Tasks to complete ▸
A) According to the Couchbase introduction, which two technologies does Couchbase combine?
B) Continue the introduction to Couchbase from where it stops.

Selected extract ▸
Severalnines Blog
The automation and management blog for open source databases

An Introduction to Couchbase

Onyancha Brian Henry
Posted in:

Relational database systems are falling short in recent years generally due to exponential rise of web applications and drastic growth of the internet. The new generation of enterprise requirements justified the need to establish database systems which are more dynamic, hence the Non-relational DBMS. With the fixed data model of relational databases, it is quite difficult to make major adjustments that could lead to a fast performing database. To be seccant, mobile and modern web applications evolve more rapidly than legacy applications such as enterprise planning applications, hence need to consider speed and agility.

Due to future change expectations in data structure for a given application, it is also advisable to perform the changes in data models within a database in an easy and secure manner. With relational databases, this is very expensive basically because it involves a fixed data model. On the other hand, Non-relational databases offer some flexibility to changes in the data models and schema design and therefore accommodate the rising changes to application needs.

The major reasons to use a Non-Relational DBM include:

  • More users are joining the platform hence need to scale out to support thousands of them and maintain high availability of data so as to improve on data integrity
  • Expectations for data changes and differences. Users have different interests hence your platform need to support different data structures and continuous streams of real-time data.
  • Data is getting bigger. With time you will have to store a lot of customer data and data from different sources.
  • Cloud computing. As the number of customers rises you need to come up with techniques such as scaling on demand, replicating data but at the same time minimize on resources cost.

Couchbase Architecture

Couchbase database is a NoSQL DBMS that has come to rise due to its high performing power as well as integrating the most essential features of a Non-relational database. It achieves this through 2 major technologies that are:

  1. CouchDB a concept that supports storage of data in JSON format hence supporting document-oriented model.
  2. Membase technique that enhances high data availability through replication and sharding thus improving on performance.

CouchDB has a highly tuned storage engine designed to handle update transactions and query processing in real-time.

Couchbase Storage Mechanism

CouchDB storage structure supports SQLite DB and CouchDB through a defined data server interface from which these storage structures can be connected. CouchDB is most preferred since it provides a very powerful storage mechanism as far as the Couchbase technology is concerned.

Unlike other storage technologies whereby an update has to be altered for a selected document, with CouchDB data are written to a file in an append-only manner. This enables sequential writes for updates besides providing an optimized access pattern for inputs and outputs.

Data management in Couchbase server is achieved through buckets which are isolated virtual containers for data. The write file mentioned above is provided by this bucket generally known as vBucket. A bucket in Couchbase can be defined as a logical grouping of physical resources within a cluster of Couchbase servers. Buckets play an important role in ensuring a secure mechanism for managing, organizing and analyzing data storage resources.

Information provided ▸
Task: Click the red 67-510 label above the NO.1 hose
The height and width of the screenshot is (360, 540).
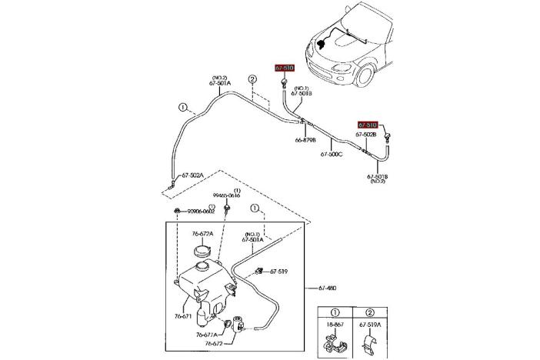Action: (285, 68)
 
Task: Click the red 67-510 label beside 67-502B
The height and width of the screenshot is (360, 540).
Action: (368, 124)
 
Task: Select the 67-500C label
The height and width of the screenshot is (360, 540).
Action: (332, 154)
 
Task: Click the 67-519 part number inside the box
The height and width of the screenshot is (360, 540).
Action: (277, 272)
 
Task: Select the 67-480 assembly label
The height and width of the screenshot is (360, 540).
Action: (326, 288)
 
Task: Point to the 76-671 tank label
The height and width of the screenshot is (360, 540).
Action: (182, 316)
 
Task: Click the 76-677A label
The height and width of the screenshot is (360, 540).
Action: (205, 335)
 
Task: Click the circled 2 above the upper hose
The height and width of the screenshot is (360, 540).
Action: (252, 79)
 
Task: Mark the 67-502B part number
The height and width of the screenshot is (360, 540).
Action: (365, 135)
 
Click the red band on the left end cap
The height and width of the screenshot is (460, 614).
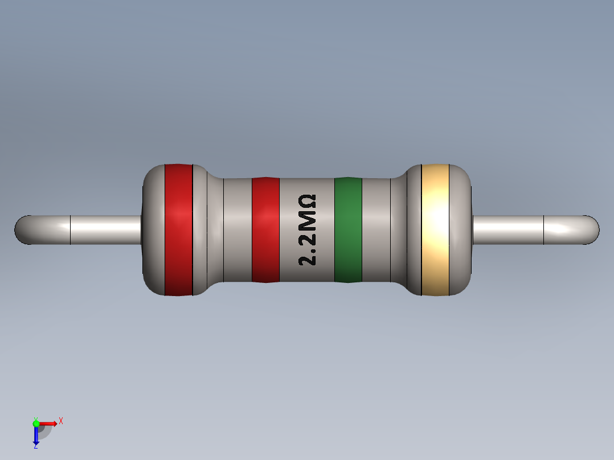click(178, 230)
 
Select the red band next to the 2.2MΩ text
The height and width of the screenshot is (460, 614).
click(265, 230)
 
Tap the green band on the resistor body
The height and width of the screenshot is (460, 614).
click(348, 230)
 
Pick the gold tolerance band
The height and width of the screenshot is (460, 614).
click(435, 230)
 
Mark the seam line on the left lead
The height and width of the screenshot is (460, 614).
click(70, 230)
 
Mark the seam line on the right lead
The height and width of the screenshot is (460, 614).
click(544, 230)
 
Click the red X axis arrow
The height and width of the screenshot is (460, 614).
click(49, 423)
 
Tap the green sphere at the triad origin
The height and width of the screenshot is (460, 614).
click(36, 423)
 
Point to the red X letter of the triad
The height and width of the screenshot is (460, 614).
click(60, 421)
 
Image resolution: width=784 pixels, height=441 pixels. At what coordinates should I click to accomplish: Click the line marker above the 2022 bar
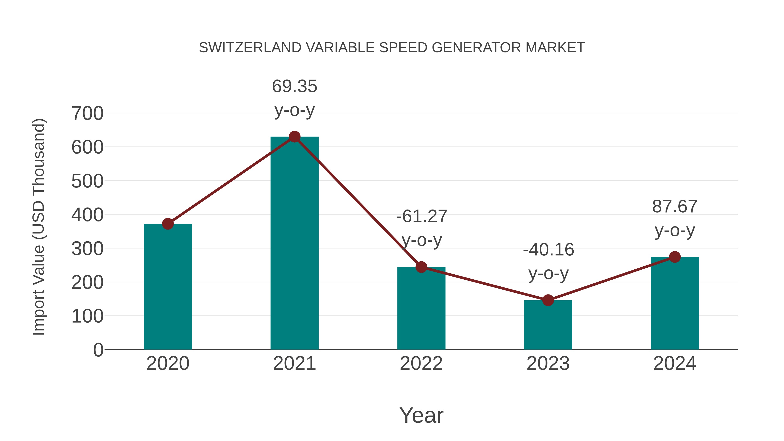(421, 267)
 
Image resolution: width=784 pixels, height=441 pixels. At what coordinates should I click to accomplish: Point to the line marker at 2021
(294, 137)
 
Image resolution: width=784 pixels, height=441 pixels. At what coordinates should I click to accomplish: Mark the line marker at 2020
(168, 224)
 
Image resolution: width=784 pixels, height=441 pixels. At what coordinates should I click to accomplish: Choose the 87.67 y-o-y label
(675, 206)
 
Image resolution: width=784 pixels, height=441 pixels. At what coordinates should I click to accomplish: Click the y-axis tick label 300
(87, 249)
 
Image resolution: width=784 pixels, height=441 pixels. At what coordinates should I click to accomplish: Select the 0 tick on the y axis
(98, 350)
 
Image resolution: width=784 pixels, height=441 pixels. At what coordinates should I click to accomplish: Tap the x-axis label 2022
(421, 363)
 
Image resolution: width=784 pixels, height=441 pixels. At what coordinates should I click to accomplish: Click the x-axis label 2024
(675, 363)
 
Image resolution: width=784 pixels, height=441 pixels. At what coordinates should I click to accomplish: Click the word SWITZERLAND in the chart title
(250, 48)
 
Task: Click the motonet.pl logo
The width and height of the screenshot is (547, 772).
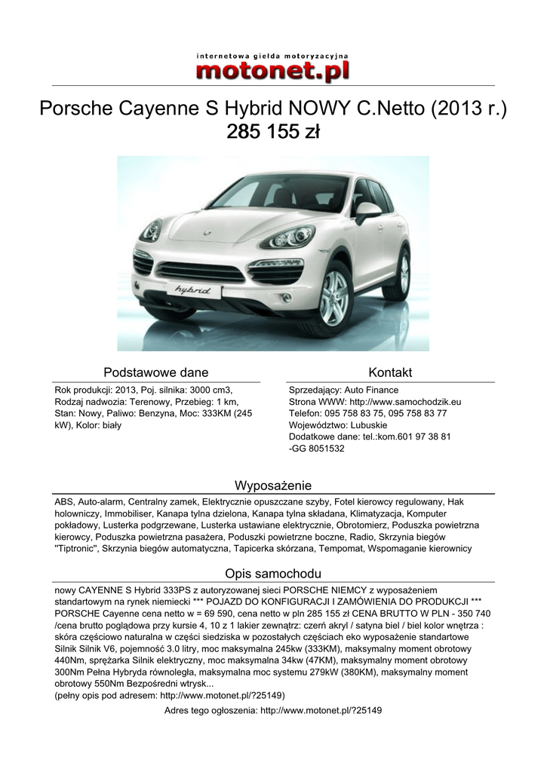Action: point(273,70)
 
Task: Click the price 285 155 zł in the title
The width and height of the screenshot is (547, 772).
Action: point(273,133)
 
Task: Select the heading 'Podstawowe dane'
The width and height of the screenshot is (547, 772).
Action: point(156,372)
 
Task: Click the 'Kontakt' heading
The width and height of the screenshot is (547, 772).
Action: point(390,372)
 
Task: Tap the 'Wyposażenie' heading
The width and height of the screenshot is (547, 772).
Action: point(273,485)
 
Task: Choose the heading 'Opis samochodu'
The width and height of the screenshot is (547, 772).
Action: point(273,573)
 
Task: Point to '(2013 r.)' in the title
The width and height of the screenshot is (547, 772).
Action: point(469,109)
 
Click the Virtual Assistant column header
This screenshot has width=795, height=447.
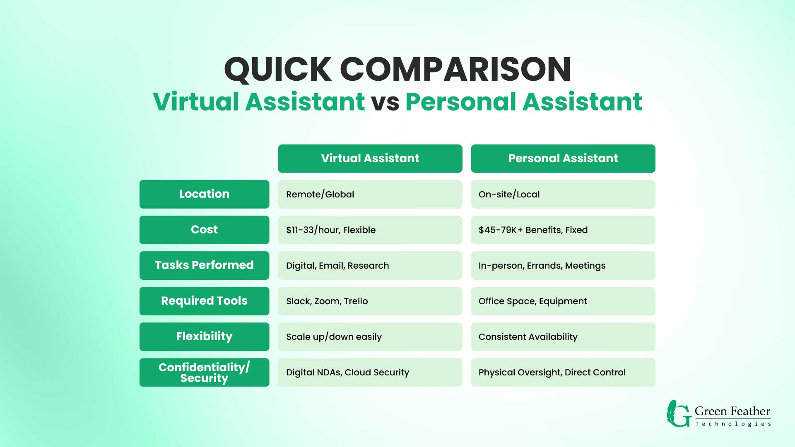pos(370,159)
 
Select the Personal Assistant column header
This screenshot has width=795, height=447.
pos(563,159)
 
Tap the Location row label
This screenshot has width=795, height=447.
pos(204,194)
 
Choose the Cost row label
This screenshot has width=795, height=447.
pos(204,230)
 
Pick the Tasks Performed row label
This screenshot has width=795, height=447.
pos(204,265)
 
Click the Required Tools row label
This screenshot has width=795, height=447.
pos(204,301)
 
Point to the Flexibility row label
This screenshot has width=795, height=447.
pos(204,336)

Written responses ▸
A) CouchDB and Membase.

B)
Flusher Thread

Updates in Couchbase are asynchronous hence carried out in 3 steps. The update is done by a flusher thread in batches and this is how it works:

  1. All pending write requests are picked from a dirty queue and de-duplicated multiple update requests to the same document.
  2. The requests are sorted by key into corresponding vBucket after opening the corresponding file.
  3. The following is appended to the vBucket file in the same contiguous sequence.
    • All document contents in such write request batch. I.e. [length, crc, content] in a sequential manner.
    • BTree by-id which is an index that stores the mapping from document id to the document’s position on the disk.
    • BTree by-seq which is an index that stores the mapping from sequence number to the document’s position on the disk.

The by-id index enables fast lookup of the document by its id in the file. The lookup starts from the header that is the end of the file then transferred to the root BTree node of the by-id index and then traversed to the leaf BTree node that contains a pointer to the actual document position on the disk.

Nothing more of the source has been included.